Upon completion of the course, security managers who had attended were encouraged to teach the surveillance detection fundamentals to their security staffs.

Conclusion and Challenges

Rock has suggestions for municipalities that want to establish a partnership like DP3. The first step is to proactively reach out and invite all the relevant players to meetings. The police department should also provide relevant training and good information that people are interested in receiving, he says. And he emphasizes the importance of a system of exchanging key information in a timely manner.

Gargan says the transfer of information between the two sectors was a great challenge for the partnership. He says there’s a balance between keeping law-enforcement-sensitive information classified and keeping the public informed. “Breaking down that barrier was pretty tough. Just breaking down ‘old school’ law-enforcement ideas was pretty tough,” he says.

Still, the goals are achievable, as DP3 proved. Within a relatively short time, Denver’s public-private partnership was able to overcome a major communication hurdle between the public and private sectors through the arrangement established by the CEPP and MissionMode. The partnership also reached out to DHS to provide relevant training to private-sector security officers, with no cost to the participants.

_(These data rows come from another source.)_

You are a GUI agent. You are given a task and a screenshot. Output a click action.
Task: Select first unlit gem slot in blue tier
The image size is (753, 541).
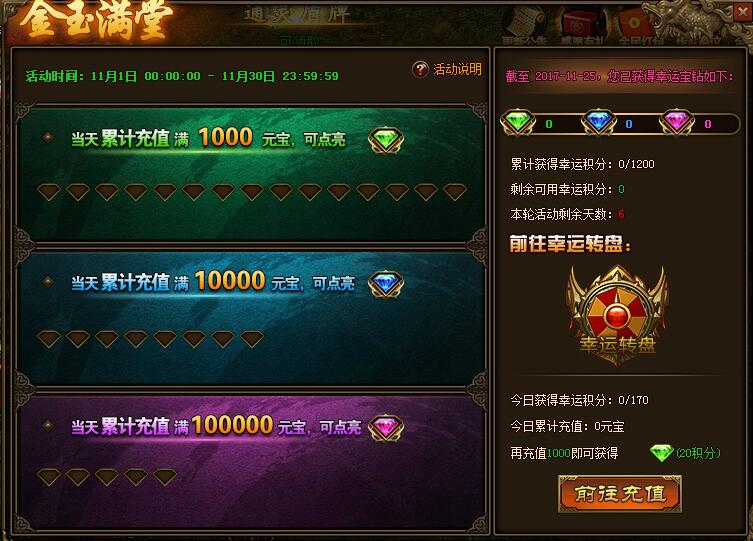pos(49,339)
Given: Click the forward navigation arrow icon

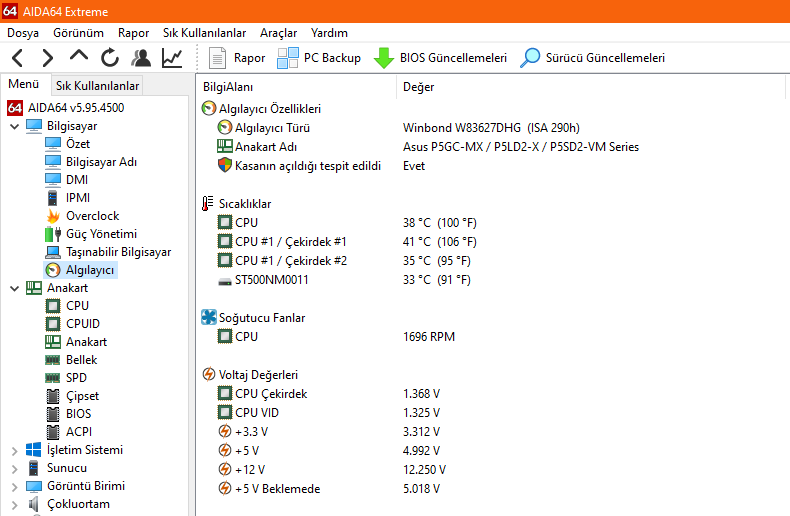Looking at the screenshot, I should tap(48, 58).
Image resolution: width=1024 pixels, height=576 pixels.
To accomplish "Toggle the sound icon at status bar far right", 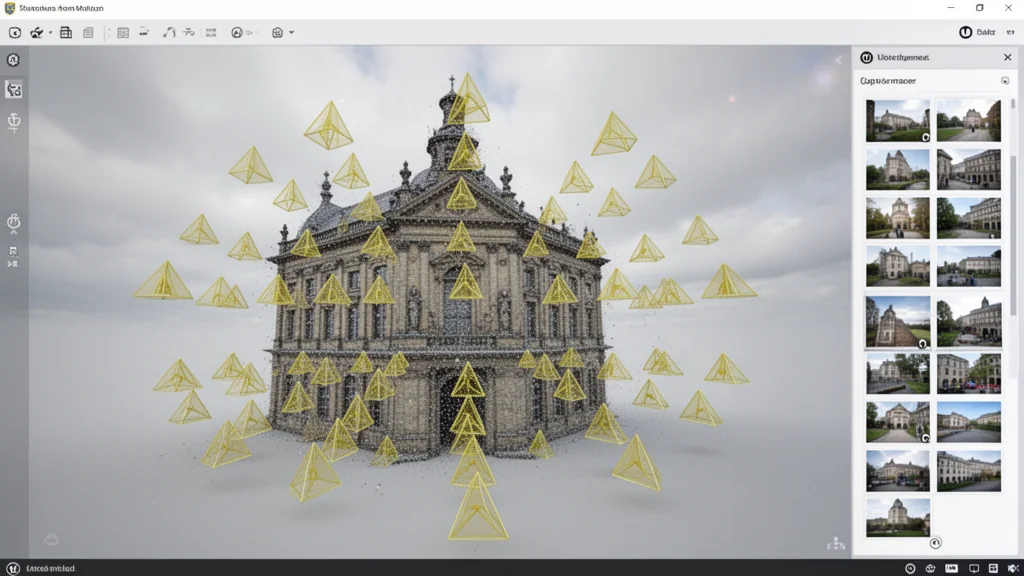I will tap(1010, 567).
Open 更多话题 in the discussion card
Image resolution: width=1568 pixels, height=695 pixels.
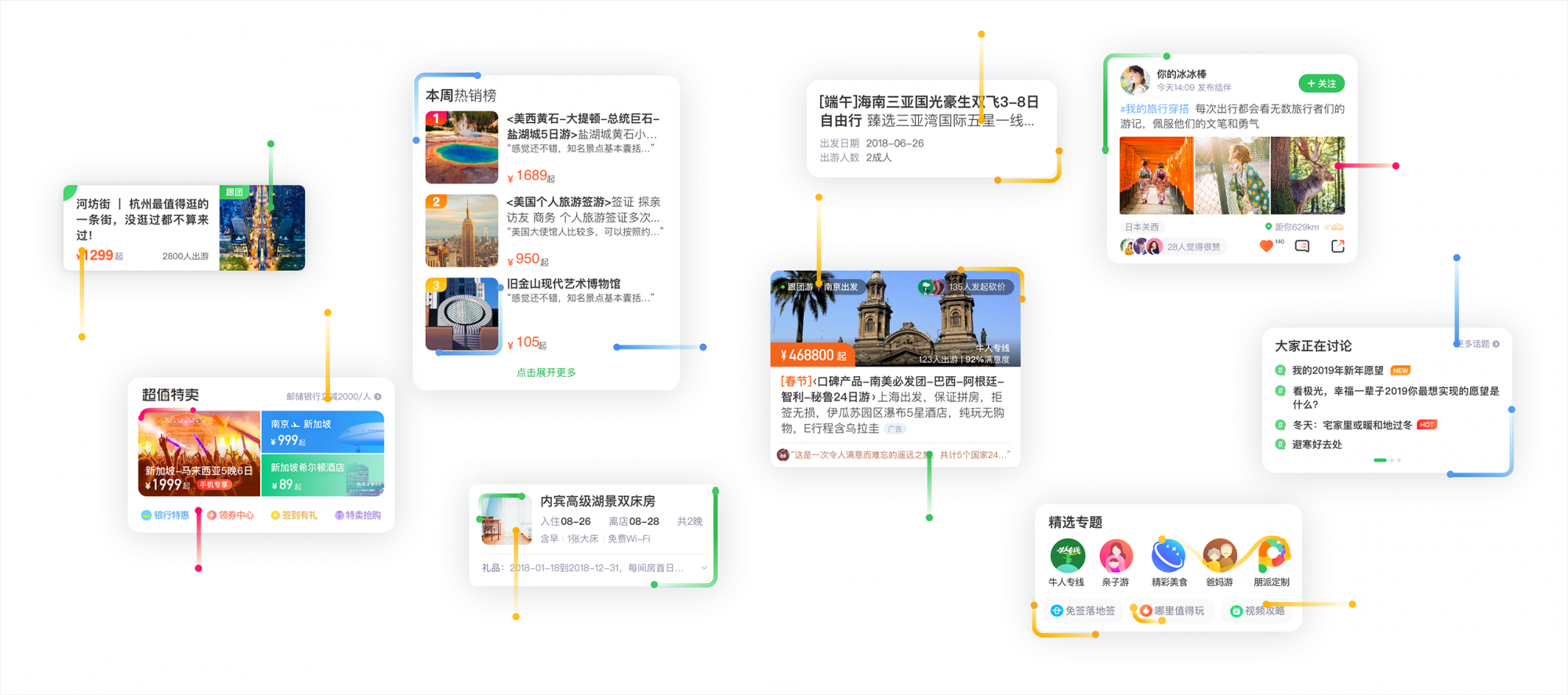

That’s not to say that there aren’t ongoing challenges for DP3. Attendance at the monthly meetings dropped significantly after the DNC and is back to 2007 levels. Any public entity wanting to create a similar program needs to be patient during slow times. “The most challenging aspect is just getting people involved when there’s not a major situation that’s going down,” says Rock. People just “want these systems to run in the background” until they’re needed, he notes.

When the Colorado Rockies found themselves in the 2007 World Series and Denver learned that it would host as many as four of the games, a DP3 meeting was held on only two hours’ notice. There was a strong turnout of about 70 people, showing that businesses appreciated the partnership when they saw the need.

Gargan explains: “We were briefed by Denver Police as to what can happen, being it was the World Series, and of the possibilities of what happens in many cities around the country now when a team wins…people get a little wild…and what we had to be prepared for in the buildings.”

Rock was pleased with how the DNC event turned out, as were most in the private sector. The only property damage sustained was a bit of graffiti. It wasn’t the smashed windows, upturned cars, or major tear gas deployment that some had feared. It wasn’t anywhere near “what could have been” during the BOMA’s worst-case scenario drill. Some of the credit for that outcome goes to the DP3.

Edson leans back in his chair, looking out the conference room window over north Denver and sums up the point of a public-private partnership program: “You don’t want the head of an organization, a large employer in the area, sitting down across the table with the emergency manager for their city for the first time and handing business cards to one another after there’s a smoking crater in the ground…. They need to be part of the process all the way through.”

Brian M. Van Hise was security manager of Denver’s Seventeenth Street Plaza for Advantage Security, Inc., during the DNC.